Vermont’s utilities recently joined forces with Efficiency Vermont and Vermont Electric Power Co., to apply for a $66 million federal stimulus grant from the U.S. Department of Energy to upgrade the state’s electricity grid.
The state’s 20 electric distribution utilities have already been working on what’s called "smart grid" technology. However, they believe that with a little seed money from the feds, it could be done quicker and in a more coordinated fashion.
With new metering systems and automation technology, smart grid technology would help consumers adjust their energy use -- depending on the time and cost of the electricity -- and lower power bills.
For a smart grid to work best, the power companies would have to switch to a new rate structure that reflects the varying cost of power throughout the day. But the utilities would also benefit by reducing the need for new transmission lines to carry peak loads.
The total price tag for smart grid would be about $133 million, with the $66 million grant covering about half the cost.
According to state stimulus czar Tom Evslin, if Vermont could get its share of the $3.4 billion pot of stimulus money available for projects like this, the state could have this technology five years sooner than it would otherwise.
But the best news about smart grid is that it would be built on a statewide fiber optic network planned by the Vermont Electric Power Co.

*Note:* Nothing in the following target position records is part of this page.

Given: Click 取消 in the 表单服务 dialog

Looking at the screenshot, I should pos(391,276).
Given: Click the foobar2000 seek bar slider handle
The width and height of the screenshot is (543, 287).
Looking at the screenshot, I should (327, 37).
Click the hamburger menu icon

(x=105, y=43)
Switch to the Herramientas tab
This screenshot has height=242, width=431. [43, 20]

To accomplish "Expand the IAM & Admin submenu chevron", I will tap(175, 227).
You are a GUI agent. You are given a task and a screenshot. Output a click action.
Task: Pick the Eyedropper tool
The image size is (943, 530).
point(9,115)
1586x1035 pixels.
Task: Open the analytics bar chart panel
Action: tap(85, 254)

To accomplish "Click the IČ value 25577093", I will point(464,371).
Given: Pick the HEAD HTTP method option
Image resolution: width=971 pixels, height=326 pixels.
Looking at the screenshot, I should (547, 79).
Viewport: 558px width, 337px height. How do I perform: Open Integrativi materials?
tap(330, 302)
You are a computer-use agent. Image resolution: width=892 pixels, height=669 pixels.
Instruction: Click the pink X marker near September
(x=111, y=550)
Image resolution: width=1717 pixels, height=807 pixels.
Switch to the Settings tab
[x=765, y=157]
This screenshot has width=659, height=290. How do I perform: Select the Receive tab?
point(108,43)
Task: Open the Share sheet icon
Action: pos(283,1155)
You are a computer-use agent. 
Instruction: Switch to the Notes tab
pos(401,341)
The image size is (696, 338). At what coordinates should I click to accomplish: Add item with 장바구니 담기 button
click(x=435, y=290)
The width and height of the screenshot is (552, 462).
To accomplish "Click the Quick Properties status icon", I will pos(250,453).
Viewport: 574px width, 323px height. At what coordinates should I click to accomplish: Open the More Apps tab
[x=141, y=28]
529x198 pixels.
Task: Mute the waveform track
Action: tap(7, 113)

VELCO fiber optic line is being extended to each of the state’s 270 utility substations, and it is being built whether or not the stimulus money arrives. By building out that network. it’s possible to piggyback expanded broadband Internet service to points all over the state.
Vermont has a good shot at seeing this money, thanks to the seniority and clout of our congressional delegation. Sen. Patrick Leahy is second in seniority on the most powerful committee in Congress -- the Appropriations Committee. Sen. Bernard Sanders is the ranking member of the "green jobs" subcommittee of the Senate Committee on Environment and Public Works. And Rep. Peter Welch sits on the House Energy Committee and has been a leader on renewable energy and new technology issues.
Between the cooperation of the state’s energy companies and the perfect positioning of our delegation in Washington, Vermont has a very good chance to access the stimulus money and become a model for other states to follow.
Not only could a statewide smart grid in Vermont show others how to create a system of energy efficiency at every stage of the grid, from the power plant to the home, but we could also serve as a model for expanding broadband Internet in rural areas.
Having both a smart electrical grid and more fiber optic lines for broadband would also make a huge difference to the state’s economy. The $66 million grant would be the difference between Vermont benefiting from being an early adopter of an important new wave of technology, or Vermont lagging behind the rest of the nation and suffering economically as a result.